* **THE TASK**
Reproduce nothing but the lines from the start of the material through the line that includes "[Twitter] (117, 979)", both ends included, and omit every picture.

>>>

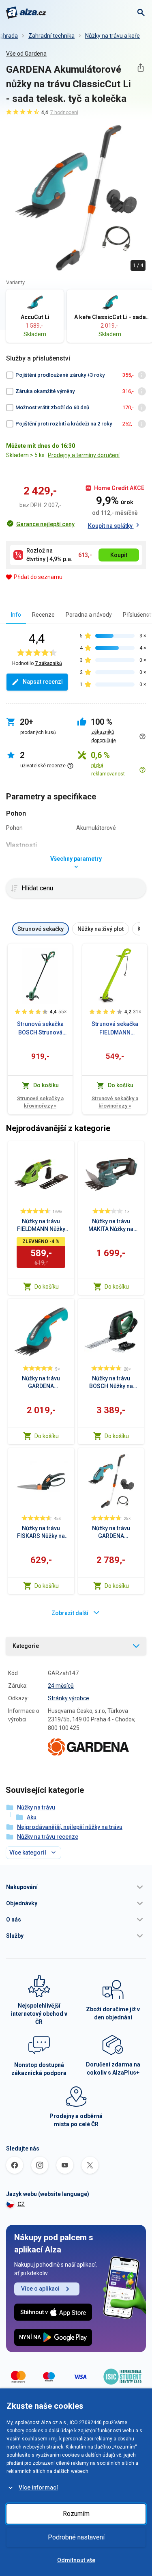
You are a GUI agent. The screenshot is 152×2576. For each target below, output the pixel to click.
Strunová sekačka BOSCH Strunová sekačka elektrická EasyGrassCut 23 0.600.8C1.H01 (40, 1029)
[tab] (16, 614)
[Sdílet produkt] (140, 67)
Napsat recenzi (43, 681)
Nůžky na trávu (36, 1807)
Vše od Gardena (26, 53)
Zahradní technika (51, 35)
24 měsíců (61, 1685)
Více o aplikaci (40, 2288)
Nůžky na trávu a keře (112, 35)
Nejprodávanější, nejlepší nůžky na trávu (69, 1827)
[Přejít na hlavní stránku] (26, 12)
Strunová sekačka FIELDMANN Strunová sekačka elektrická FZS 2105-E (115, 1029)
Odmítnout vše (76, 2560)
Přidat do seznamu (38, 577)
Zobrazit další (69, 1613)
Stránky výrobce (68, 1698)
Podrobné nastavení (76, 2537)
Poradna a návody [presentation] (89, 614)
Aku (31, 1817)
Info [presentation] (16, 614)
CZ (21, 2204)
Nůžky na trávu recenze (47, 1836)
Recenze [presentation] (43, 614)
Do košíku (46, 1286)
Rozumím (76, 2514)
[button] (76, 1887)
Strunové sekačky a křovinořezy (40, 1102)
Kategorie (26, 1646)
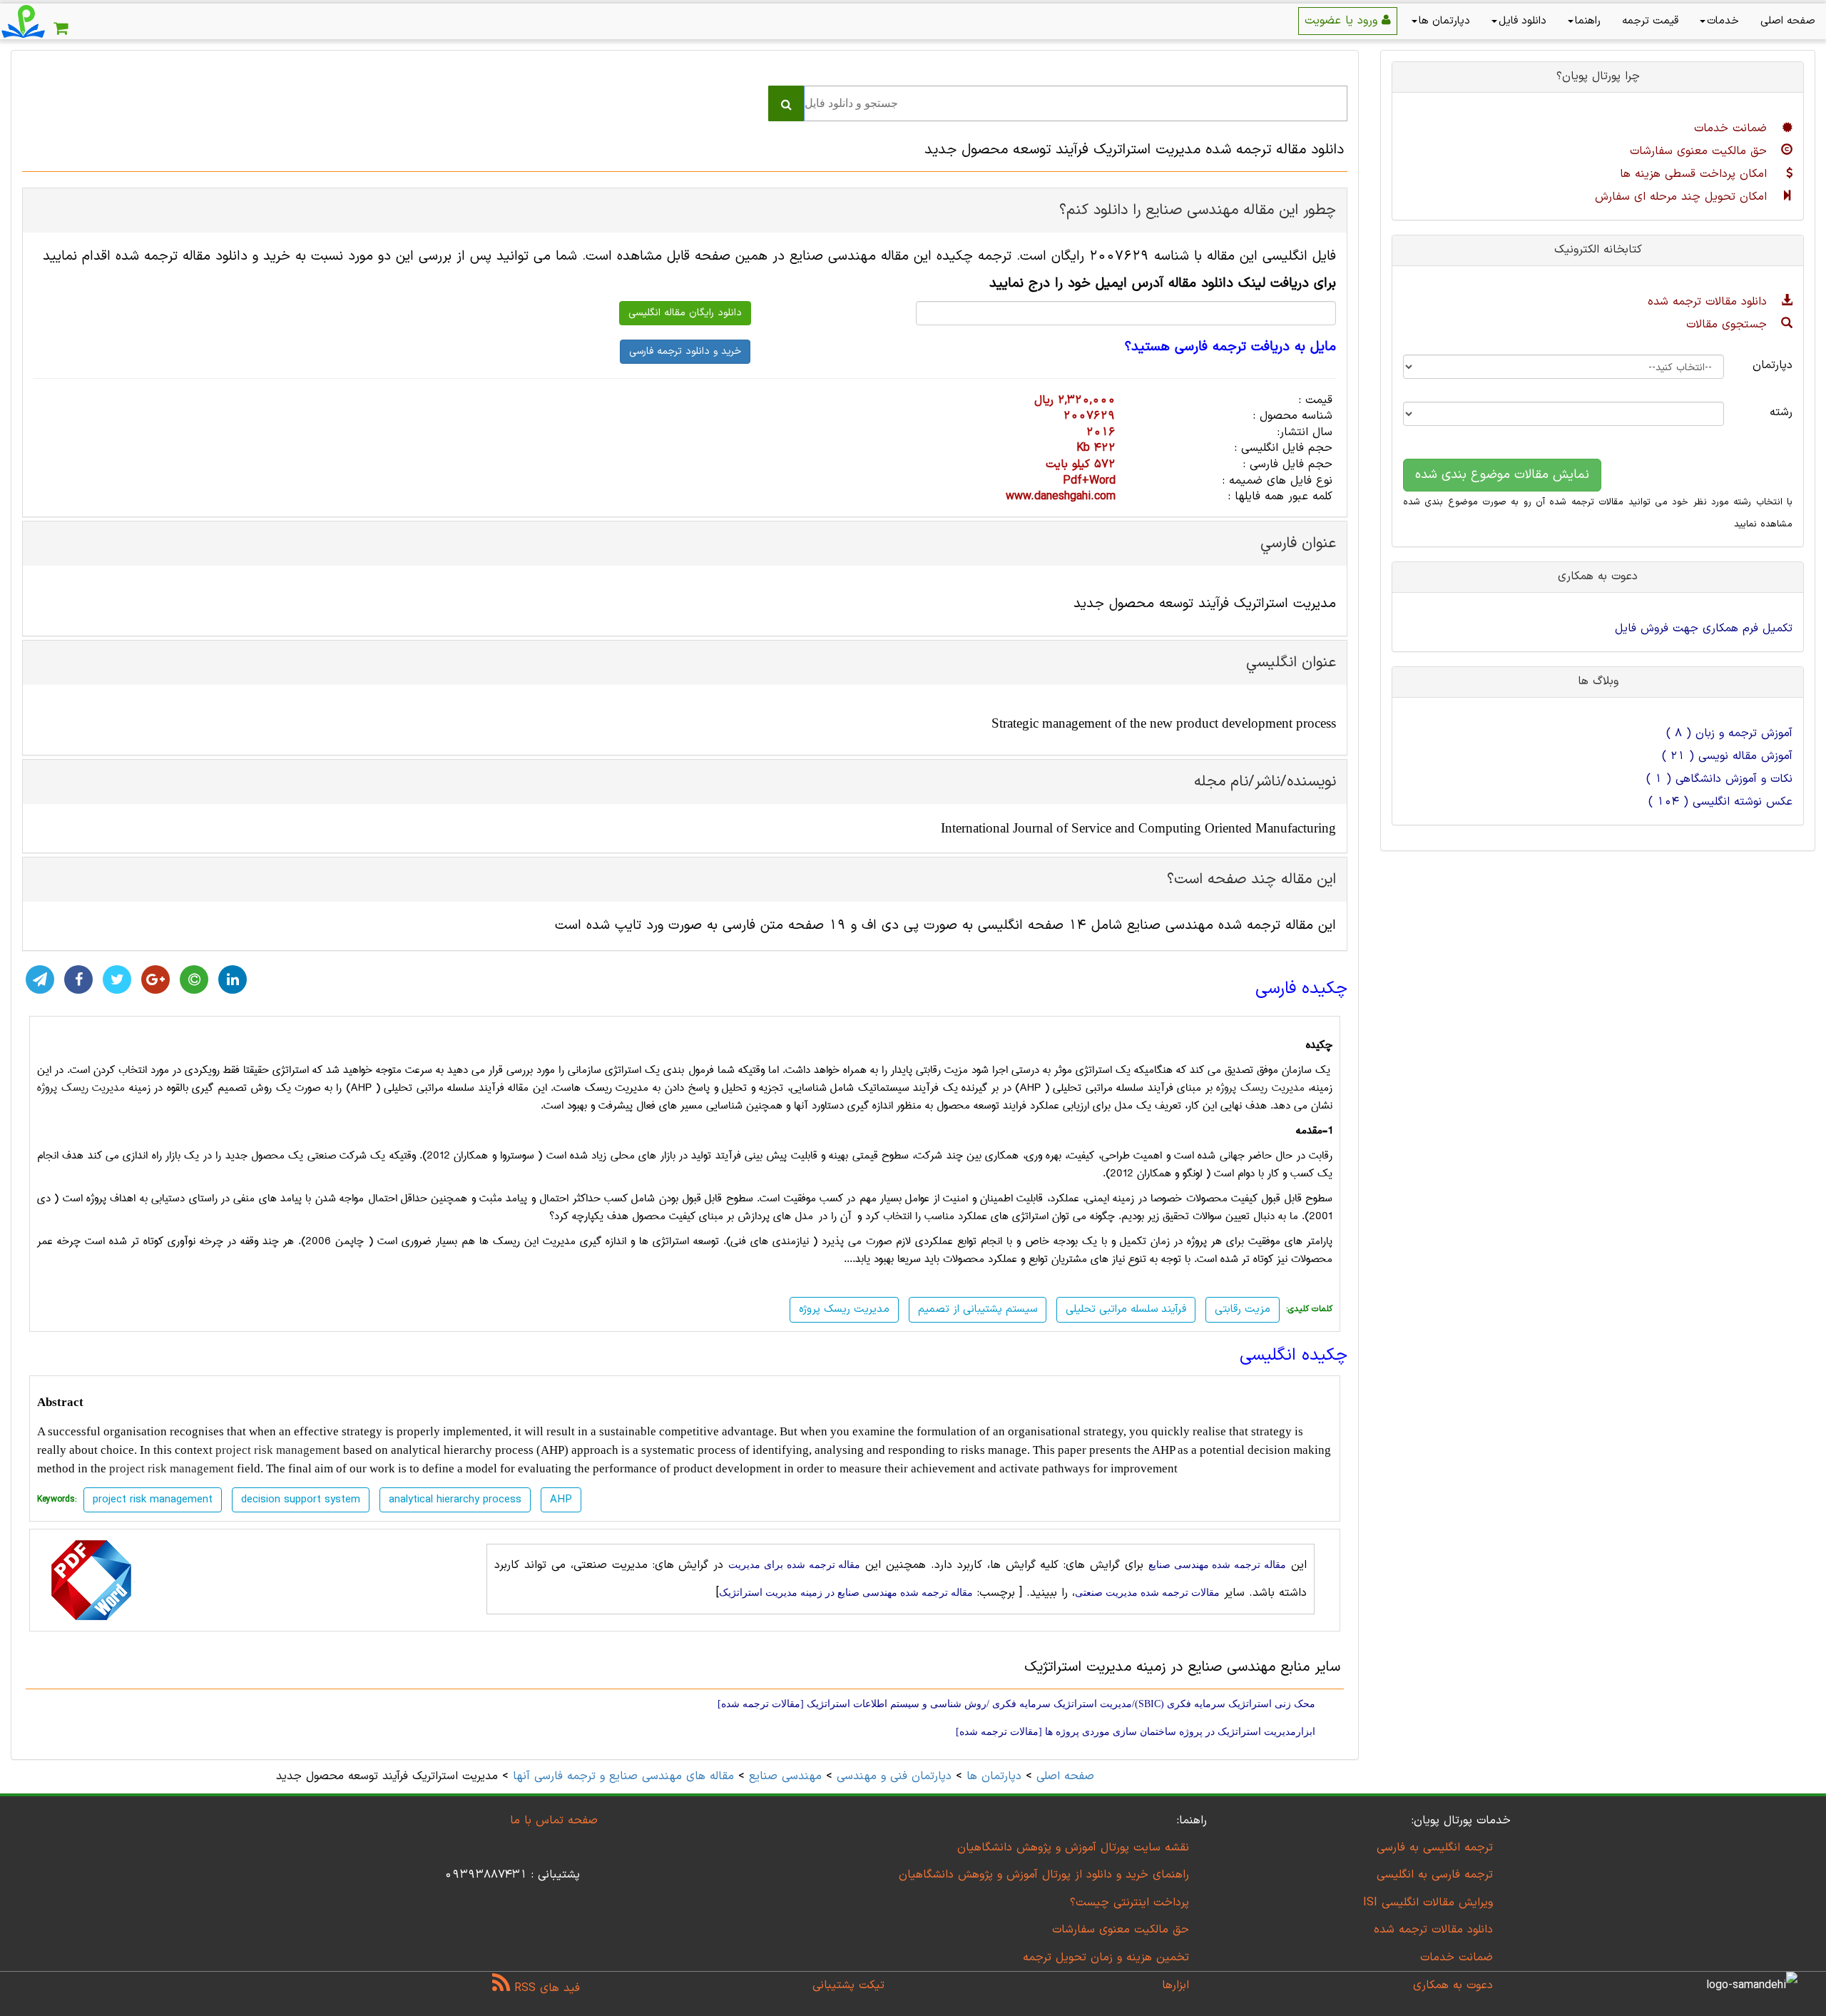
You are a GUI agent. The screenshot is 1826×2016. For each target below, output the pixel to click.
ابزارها (1175, 1985)
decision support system (300, 1500)
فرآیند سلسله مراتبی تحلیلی (1126, 1309)
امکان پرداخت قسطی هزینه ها (1695, 174)
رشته (1781, 412)
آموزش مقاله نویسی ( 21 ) (1727, 756)
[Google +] (155, 979)
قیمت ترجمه (1650, 21)
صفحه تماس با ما (554, 1820)
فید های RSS (545, 1988)
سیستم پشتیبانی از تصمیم (977, 1309)
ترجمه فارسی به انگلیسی (1435, 1874)
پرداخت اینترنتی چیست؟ (1129, 1902)
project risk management (277, 1450)
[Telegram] (40, 979)
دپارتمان (1772, 365)
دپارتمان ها (1444, 21)
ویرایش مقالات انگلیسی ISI (1428, 1902)
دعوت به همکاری (1453, 1985)
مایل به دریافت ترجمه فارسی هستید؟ (1230, 347)
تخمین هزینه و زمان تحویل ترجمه (1106, 1957)
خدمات (1723, 21)
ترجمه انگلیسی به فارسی (1435, 1847)
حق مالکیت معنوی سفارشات (1700, 151)
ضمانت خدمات (1732, 128)
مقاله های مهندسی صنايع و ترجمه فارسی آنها (621, 1776)
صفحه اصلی (1787, 21)
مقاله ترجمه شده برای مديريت (794, 1564)
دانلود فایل (1522, 21)
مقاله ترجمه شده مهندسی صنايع (1217, 1564)
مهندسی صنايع (785, 1776)
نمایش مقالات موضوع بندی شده (1502, 474)
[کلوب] (194, 979)
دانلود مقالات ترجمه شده (1709, 301)
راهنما (1588, 21)
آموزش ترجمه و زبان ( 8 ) (1729, 733)
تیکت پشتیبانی (848, 1985)
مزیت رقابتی (1242, 1309)
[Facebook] (78, 979)
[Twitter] (117, 979)
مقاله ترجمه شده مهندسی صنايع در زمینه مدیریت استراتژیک (846, 1592)
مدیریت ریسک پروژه (1260, 1088)
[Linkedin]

<<<

* **REPLY**
You are a GUI agent. The screenshot is 152×2576. For each target below, output the pixel to click.
Strunová sekačka BOSCH Strunová sekačka elektrická EasyGrassCut 23 0.600.8C1.H01 (40, 1029)
[tab] (16, 614)
[Sdílet produkt] (140, 67)
Napsat recenzi (43, 681)
Nůžky na trávu (36, 1807)
Vše od Gardena (26, 53)
Zahradní technika (51, 35)
24 měsíců (61, 1685)
Více o aplikaci (40, 2288)
Nůžky na trávu a keře (112, 35)
Nejprodávanější, nejlepší nůžky na trávu (69, 1827)
[Přejít na hlavní stránku] (26, 12)
Strunová sekačka FIELDMANN Strunová sekačka elektrická FZS 2105-E (115, 1029)
Odmítnout vše (76, 2560)
Přidat do seznamu (38, 577)
Zobrazit další (69, 1613)
Stránky výrobce (68, 1698)
Podrobné nastavení (76, 2537)
Poradna a návody [presentation] (89, 614)
Aku (31, 1817)
Info [presentation] (16, 614)
CZ (21, 2204)
Nůžky na trávu recenze (47, 1836)
Recenze [presentation] (43, 614)
Do košíku (46, 1286)
Rozumím (76, 2514)
[button] (76, 1887)
Strunové sekačky a křovinořezy (40, 1102)
Kategorie (26, 1646)
You are a GUI agent. The screenshot is 1826×2016. For each target below, output the pixel to click.
ابزارها (1175, 1985)
decision support system (300, 1500)
فرآیند سلسله مراتبی تحلیلی (1126, 1309)
امکان پرداخت قسطی هزینه ها (1695, 174)
رشته (1781, 412)
آموزش مقاله نویسی ( 21 ) (1727, 756)
[Google +] (155, 979)
قیمت ترجمه (1650, 21)
صفحه تماس با ما (554, 1820)
فید های RSS (545, 1988)
سیستم پشتیبانی از تصمیم (977, 1309)
ترجمه فارسی به انگلیسی (1435, 1874)
پرداخت اینترنتی چیست؟ (1129, 1902)
project risk management (277, 1450)
[Telegram] (40, 979)
دپارتمان (1772, 365)
دپارتمان ها (1444, 21)
ویرایش مقالات انگلیسی ISI (1428, 1902)
دعوت به همکاری (1453, 1985)
مایل به دریافت ترجمه فارسی هستید؟ (1230, 347)
تخمین هزینه و زمان تحویل ترجمه (1106, 1957)
خدمات (1723, 21)
ترجمه انگلیسی به فارسی (1435, 1847)
حق مالکیت معنوی سفارشات (1700, 151)
ضمانت خدمات (1732, 128)
مقاله های مهندسی صنايع و ترجمه فارسی آنها (621, 1776)
صفحه اصلی (1787, 21)
مقاله ترجمه شده برای مديريت (794, 1564)
دانلود فایل (1522, 21)
مقاله ترجمه شده مهندسی صنايع (1217, 1564)
مهندسی صنايع (785, 1776)
نمایش مقالات موضوع بندی شده (1502, 474)
[کلوب] (194, 979)
دانلود مقالات ترجمه شده (1709, 301)
راهنما (1588, 21)
آموزش ترجمه و زبان ( 8 ) (1729, 733)
تیکت پشتیبانی (848, 1985)
مزیت رقابتی (1242, 1309)
[Facebook] (78, 979)
[Twitter] (117, 979)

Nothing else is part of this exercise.